指示 A: 以下の抜粋を二文に要約せよ。

抜粋:
-------

Satの 山と一期一会

春夏秋冬。山との出逢いはいつも一度限り。

関西の冬「霧氷のテントライフ」…弥山

11月23~24日 奈良県弥山
西高東低の冬型気圧配置により、関西の山は一気に冬山へ。当初予定していた山を変更し、翌日の快晴に期待して世界遺産の登山口に向かいました。

11月23日
登山口の行者還TN西口へ通じる国道309号線。冬季は通行止めとなり、報道資料では12月10日からとなっていましたが、169号線との分岐では、11月26日から通行止めになるお知らせが出ていました(走行中のため、不確かです)。通行止め以降この辺りは、深い雪に閉ざされ、春の芽吹きまで静かな眠りの世界に入ります。その限られた期間に訪れる快晴と霧氷。昨年に続き、そのワンチャンスを明日に控え、この冬一番の冷たい風が吹く中、いつもの道を歩くことから山行が始まります。
大峯奥駈道出合に続く急登の尾根道。いつもなら長袖シャツのみで十分なのに、今日はフリースを脱げません。初冬の八ヶ岳並の冷え込みです。前回登った竜ヶ岳から5日。山は完全に冬山になりました。
登山口から見えた霧氷稜線が次第に近付き始め、笹原が出てくると「出合」に到着。予報通り、風は一向に衰えることなく、倒木の大きな根を風除けにして小休止。本格的なテント泊山行はGW以来で、行く先は、奇しくも今日と同じ「弥山」。新緑のバイケイソウが眩しかった奥駈道も今日は水墨画の世界。頭上を一面に覆う霧氷は真っ白と言うより薄墨の印象です。
稜線歩きから直登へ切り替わる「聖宝宿跡」にて、バディはチェーンスパイクを装着。軽アイゼンと違い、さほど装着の違和感もなく、着脱も容易なチェーンスパイクはこの時季の雪山にピッタリなアイテムです。引き続き頭上を飾る霧氷や少し傾いた木製階段、そして、寒さに耐え忍んでるかのような苔たち。気が付けば、第1展望台と僕が呼ぶ視界の開けた場所に到着。とは言え、今日は何も見えません。霧氷が形を無くして、そのまま繋がっているかのような光景です。続いて道を折り返せば、第2展望台。大普賢岳へと続く稜線の展望は明日の楽しみとしましょう。小屋の三角屋根が見える最後の階段は、いつもほっとさせられる場所。そして、小屋へ続く小道で待っていたのは、ただ今、成長中のモンスター達でした。

-------

一覧:
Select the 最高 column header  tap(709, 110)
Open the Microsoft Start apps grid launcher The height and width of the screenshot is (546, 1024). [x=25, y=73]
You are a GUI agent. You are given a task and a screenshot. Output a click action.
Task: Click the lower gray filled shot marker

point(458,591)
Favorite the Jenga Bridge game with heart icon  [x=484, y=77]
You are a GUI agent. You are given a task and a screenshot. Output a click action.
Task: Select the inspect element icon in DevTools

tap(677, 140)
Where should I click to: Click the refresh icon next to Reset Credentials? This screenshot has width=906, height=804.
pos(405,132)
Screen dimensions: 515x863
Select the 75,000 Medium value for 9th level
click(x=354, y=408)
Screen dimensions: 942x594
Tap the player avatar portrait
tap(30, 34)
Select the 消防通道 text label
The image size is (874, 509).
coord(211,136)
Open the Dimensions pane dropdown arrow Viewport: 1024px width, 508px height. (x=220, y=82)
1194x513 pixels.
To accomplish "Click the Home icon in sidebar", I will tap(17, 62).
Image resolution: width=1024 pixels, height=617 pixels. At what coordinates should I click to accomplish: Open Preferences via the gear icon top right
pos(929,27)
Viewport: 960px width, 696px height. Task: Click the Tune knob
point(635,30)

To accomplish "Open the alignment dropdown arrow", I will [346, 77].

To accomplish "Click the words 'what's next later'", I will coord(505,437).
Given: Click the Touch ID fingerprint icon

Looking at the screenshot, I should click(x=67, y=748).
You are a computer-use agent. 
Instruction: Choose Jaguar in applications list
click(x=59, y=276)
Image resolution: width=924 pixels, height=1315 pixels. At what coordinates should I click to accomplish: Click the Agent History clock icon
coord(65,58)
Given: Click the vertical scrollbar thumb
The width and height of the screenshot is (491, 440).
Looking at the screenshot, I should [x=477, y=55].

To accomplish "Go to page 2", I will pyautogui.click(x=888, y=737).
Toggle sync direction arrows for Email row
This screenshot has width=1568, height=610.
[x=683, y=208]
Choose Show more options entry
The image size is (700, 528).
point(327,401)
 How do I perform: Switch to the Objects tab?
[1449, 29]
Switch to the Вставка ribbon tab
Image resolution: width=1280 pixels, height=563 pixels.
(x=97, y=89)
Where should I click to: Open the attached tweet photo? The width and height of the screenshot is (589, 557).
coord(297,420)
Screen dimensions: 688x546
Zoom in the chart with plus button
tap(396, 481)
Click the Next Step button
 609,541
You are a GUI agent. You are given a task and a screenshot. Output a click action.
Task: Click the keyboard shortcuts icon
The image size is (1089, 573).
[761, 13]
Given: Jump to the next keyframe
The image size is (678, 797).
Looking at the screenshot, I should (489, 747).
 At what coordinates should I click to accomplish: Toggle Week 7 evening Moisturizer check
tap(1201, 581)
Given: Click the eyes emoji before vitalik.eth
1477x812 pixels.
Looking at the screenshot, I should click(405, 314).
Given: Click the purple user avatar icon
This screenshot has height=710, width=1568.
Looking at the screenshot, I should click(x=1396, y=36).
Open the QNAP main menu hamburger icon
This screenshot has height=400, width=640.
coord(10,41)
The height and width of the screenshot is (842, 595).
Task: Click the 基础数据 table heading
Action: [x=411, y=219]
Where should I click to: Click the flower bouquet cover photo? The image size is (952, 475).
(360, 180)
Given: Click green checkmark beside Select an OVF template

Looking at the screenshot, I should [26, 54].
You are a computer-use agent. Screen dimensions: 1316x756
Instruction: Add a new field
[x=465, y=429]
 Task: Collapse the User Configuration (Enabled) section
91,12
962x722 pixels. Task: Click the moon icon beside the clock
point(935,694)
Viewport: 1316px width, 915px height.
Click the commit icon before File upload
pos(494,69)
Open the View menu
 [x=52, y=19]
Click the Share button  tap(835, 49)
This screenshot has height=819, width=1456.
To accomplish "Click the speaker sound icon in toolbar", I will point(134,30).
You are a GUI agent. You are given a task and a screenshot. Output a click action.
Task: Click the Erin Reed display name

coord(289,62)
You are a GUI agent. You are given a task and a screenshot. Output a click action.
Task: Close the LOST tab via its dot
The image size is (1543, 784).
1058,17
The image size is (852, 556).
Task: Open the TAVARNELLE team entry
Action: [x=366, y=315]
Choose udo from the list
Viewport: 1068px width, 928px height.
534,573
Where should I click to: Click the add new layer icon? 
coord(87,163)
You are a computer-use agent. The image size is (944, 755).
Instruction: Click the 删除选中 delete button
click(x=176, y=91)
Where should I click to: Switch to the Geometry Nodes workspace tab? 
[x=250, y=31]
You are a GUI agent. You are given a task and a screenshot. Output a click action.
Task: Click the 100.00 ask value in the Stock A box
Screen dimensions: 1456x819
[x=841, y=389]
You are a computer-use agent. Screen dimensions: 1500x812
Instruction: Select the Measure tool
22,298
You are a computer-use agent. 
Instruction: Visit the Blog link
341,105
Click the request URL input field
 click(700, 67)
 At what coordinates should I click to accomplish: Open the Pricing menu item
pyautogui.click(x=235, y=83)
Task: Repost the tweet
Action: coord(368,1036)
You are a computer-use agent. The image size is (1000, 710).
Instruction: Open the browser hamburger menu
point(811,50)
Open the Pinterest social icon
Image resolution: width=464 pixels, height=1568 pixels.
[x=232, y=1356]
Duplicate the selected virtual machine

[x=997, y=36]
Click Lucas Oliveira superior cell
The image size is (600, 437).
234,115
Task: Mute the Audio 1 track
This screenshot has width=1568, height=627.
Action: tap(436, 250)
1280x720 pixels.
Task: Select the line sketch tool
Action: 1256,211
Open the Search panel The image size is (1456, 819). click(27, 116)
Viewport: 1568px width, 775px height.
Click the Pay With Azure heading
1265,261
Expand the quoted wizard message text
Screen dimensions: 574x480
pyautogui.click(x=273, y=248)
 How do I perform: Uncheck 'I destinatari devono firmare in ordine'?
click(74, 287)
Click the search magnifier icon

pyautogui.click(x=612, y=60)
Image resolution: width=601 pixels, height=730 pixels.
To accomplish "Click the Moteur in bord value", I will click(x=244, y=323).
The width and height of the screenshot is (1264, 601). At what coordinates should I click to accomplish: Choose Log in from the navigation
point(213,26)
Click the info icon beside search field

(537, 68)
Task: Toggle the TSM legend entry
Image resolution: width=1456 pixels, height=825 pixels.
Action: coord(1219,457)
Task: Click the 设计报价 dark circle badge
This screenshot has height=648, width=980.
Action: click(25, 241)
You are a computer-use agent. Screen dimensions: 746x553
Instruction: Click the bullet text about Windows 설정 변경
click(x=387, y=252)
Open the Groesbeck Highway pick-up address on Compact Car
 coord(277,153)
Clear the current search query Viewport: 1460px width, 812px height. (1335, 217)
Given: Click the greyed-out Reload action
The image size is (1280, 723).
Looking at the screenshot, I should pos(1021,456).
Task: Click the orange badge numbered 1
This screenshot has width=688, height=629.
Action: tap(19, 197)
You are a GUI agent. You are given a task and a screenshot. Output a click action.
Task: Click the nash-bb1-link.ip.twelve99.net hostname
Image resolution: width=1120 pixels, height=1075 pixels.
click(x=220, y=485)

-------

指示 B: 一覧のうち、「At what coordinates should I click to accomplish: Toggle」を含む行から「I will point(134,30).」を含む行までを、両端の行も含めて一字も変えずに書き出せ。

解答 A: 冬型の気圧配置で関西の山が一気に冬山となり、予定していた山を変更して11月23日に奈良県の弥山へ向かった。冷たい風が吹くなか、霧氷に覆われた奥駈道をたどり、聖宝宿跡でバディがチェーンスパイクを着け、何も見えない展望台を経て小屋にたどり着いた。

解答 B:
 At what coordinates should I click to accomplish: Toggle Week 7 evening Moisturizer check
tap(1201, 581)
Given: Click the eyes emoji before vitalik.eth
1477x812 pixels.
Looking at the screenshot, I should click(405, 314).
Given: Click the purple user avatar icon
This screenshot has height=710, width=1568.
Looking at the screenshot, I should click(x=1396, y=36).
Open the QNAP main menu hamburger icon
This screenshot has height=400, width=640.
coord(10,41)
The height and width of the screenshot is (842, 595).
Task: Click the 基础数据 table heading
Action: [x=411, y=219]
Where should I click to: Click the flower bouquet cover photo? The image size is (952, 475).
(360, 180)
Given: Click green checkmark beside Select an OVF template

Looking at the screenshot, I should [26, 54].
You are a computer-use agent. Screen dimensions: 1316x756
Instruction: Add a new field
[x=465, y=429]
 Task: Collapse the User Configuration (Enabled) section
91,12
962x722 pixels. Task: Click the moon icon beside the clock
point(935,694)
Viewport: 1316px width, 915px height.
Click the commit icon before File upload
pos(494,69)
Open the View menu
 [x=52, y=19]
Click the Share button  tap(835, 49)
This screenshot has height=819, width=1456.
To accomplish "Click the speaker sound icon in toolbar", I will point(134,30).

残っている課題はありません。